We’ve heard it time and time again. Take players X and Y out of Team Z and watch them fall apart faster than a downtown Tokyo skyscraper when Godzilla chucks a wobbly.
By all rights Manly should have folded like a pack of cards against the Roosters. Crumbled like a week-old arrowroot biscuit.
Reduced to 16 men for over an hour when Glenn Stewart was given a one-way, all expenses paid trip to Disneyland courtesy of Jared Waerea-Hargreaves’s right shoulder. Lesser sides in the NRL would’ve have picked up their bat and ball and headed for home against the premiers.
Brother Brett, he of 136-career try fame, he who hasn’t played since halftime in round 1, drove the groggy Clive Churchill medallist home.
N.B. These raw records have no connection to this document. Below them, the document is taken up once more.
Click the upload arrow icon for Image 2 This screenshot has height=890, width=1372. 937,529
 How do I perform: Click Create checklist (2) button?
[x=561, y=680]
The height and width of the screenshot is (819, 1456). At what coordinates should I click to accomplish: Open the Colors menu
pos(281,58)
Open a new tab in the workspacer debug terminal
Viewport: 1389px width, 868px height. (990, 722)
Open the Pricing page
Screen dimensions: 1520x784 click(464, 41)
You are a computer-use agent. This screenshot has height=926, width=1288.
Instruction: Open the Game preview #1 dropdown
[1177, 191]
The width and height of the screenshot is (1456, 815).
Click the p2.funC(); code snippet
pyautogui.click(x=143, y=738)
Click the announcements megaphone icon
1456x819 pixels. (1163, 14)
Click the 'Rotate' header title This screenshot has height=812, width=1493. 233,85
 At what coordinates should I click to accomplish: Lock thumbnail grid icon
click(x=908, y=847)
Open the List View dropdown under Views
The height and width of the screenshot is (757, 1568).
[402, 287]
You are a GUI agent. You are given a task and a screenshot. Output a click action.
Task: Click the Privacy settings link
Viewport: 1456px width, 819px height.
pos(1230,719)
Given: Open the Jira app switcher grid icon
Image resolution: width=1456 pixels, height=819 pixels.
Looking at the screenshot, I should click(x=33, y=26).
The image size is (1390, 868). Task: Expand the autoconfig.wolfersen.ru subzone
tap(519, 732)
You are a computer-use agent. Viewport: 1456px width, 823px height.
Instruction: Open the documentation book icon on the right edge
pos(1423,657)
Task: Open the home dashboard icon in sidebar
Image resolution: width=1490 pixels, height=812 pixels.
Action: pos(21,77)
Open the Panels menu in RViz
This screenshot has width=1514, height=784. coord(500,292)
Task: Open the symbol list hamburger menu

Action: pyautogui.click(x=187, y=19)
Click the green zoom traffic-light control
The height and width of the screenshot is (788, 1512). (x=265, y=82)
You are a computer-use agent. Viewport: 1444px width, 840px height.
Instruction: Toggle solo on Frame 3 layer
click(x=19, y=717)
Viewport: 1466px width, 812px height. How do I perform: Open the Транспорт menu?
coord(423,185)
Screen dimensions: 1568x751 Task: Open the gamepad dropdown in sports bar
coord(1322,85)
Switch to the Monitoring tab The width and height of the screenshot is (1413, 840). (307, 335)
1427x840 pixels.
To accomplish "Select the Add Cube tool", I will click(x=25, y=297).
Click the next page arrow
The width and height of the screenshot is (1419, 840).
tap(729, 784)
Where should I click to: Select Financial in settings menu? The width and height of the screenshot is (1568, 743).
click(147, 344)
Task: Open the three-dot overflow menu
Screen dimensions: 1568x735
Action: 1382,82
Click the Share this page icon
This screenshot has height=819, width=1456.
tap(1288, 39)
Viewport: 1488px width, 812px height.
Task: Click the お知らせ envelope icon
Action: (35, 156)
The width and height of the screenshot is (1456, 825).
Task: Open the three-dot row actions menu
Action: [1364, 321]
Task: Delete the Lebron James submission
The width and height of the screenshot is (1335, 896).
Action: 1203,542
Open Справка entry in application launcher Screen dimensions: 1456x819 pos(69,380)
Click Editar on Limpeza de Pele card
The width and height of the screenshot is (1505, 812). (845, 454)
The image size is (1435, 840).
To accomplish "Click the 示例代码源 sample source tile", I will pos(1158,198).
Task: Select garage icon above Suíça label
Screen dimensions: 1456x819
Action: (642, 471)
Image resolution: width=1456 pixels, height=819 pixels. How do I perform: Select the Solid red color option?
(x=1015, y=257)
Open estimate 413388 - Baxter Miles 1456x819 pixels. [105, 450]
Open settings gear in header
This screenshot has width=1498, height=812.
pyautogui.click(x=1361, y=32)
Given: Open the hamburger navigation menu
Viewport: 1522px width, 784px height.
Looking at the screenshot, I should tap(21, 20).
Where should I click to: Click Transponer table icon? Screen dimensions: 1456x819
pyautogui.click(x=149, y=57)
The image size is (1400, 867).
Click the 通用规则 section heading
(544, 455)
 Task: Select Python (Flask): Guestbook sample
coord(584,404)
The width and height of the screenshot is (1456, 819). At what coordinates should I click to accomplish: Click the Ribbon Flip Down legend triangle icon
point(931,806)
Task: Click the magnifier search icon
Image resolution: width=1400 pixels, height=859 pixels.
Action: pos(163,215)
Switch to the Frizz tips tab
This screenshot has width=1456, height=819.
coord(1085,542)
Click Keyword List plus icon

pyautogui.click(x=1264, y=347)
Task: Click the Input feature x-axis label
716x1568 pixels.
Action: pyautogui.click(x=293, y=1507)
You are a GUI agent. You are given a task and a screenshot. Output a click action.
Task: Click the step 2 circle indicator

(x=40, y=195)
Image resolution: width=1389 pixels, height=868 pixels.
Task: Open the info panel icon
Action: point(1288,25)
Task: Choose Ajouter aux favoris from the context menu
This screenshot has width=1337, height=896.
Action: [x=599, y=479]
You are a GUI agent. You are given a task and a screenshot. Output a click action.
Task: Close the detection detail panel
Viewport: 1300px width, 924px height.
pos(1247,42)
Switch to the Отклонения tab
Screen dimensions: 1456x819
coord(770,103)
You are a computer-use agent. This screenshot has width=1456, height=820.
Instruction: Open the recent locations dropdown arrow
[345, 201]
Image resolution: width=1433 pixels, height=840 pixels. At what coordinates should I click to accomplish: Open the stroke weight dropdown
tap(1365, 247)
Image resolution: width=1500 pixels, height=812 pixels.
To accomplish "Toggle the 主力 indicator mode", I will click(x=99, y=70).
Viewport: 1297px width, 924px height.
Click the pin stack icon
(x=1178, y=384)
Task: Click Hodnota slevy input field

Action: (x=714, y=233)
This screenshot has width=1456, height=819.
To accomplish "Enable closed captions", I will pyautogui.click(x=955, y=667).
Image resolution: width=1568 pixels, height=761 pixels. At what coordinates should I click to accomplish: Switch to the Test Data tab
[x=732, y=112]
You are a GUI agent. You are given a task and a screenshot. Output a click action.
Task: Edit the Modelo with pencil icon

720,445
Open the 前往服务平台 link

The younger Stewart had earlier been sitting in the stands alongside gun winger Jorge Taufua, who scored the equal most tries in the competition last year, who is yet to lace a boot in anger this season.
Former Rooster Tom Symonds should have been right there next to them, but the Northern beaches' favourite ginger ninja since Paul Vautin was an eleventh hour call-up for James Hasson, the reserve prop taken ill with fever just an hour before kick-off.
Manly’s left side looked like extras in cable TV’s The Walking Dead, such was the discomfort centre Steve Matai (corked thigh) and five-eighth Kieran Foran (recurring calf injury) appeared to be in.
Yep, Manly were without X, Y and had a few more members of the alphabet either sitting on the sidelines or on their last legs.
And yet they got the chocolates, and held the competition’s most potent attacking side to nought, a feat that hasn’t been achieved in two years.
Yes they’ve got one of the best rosters in the comp. Yes they had 56% of possession. And yes the whistle blew 11-2 in their favour. But this Sea Eagles side has time and again aimed up when more than a reasonable number of chips were down and come out on top.
Talk about tougher than a boarding house steak.
Just don’t expect coach Geoff Toovey to be dining out on the 8-nil victory over the reigning premiers, which sits alongside their Round 2 stonewalling of fellow heavyweights South Sydney as the gutsiest performances of the year so far.
“It does [show a lot about our character] but you don’t want to rely on that every week, it’ll wear you down eventually,” said Toovey, whose team now sits on a 3-1 record after a month of football.
“Losing Glenn so early in the match, when you’re down to three replacements is always difficult, but that’s what makes it so pleasing – the result, and the effort the players put in.”
Toovey, one of the toughest to pull on the famous maroon and white, was quick to direct the praise for his side’s shutout.
“I thought physically our forwards did a fantastic job, they really worked hard.
“They defended soundly for each other. They were very effective. We had a lot of ball in the first half, which helped, but I thought they were great.”
Identified as one of the club’s few weaknesses before the season started, Toovey said his new front-row rotation of Brenton Lawrence, Josh Starling, Dunamis Lui and Jesse Sene-Lefao had performed above expectations in the early rounds.
“They’re doing a really good job. They’re taking a lot of pressure away from those injuries, particularly with losing experienced players and Richie Fa’aoso so late before the comp started.
“They’re doing a great job.”
Foran, who finished the match with barely a leg to stand on when his left pin started to cramp up alongside its underdone counterpart, said the Sea Eagles’ unheralded big men were the difference in the win.
“I think the guys that have come in are just doing an enormous job for us. Look at some of our forwards that don’t really get the headlines," he said.
“Guys like Sene-Lefao, Starling, Lui, they’re just tough.
“They’re doing a job for us every week and Choccy’s (Anthony Watmough) leading the forward pack and he’s bringing those young guys into that sort of tough environment and they’re learning from him and Jason King and guys like that.
“They’re what are winning us games at the moment.”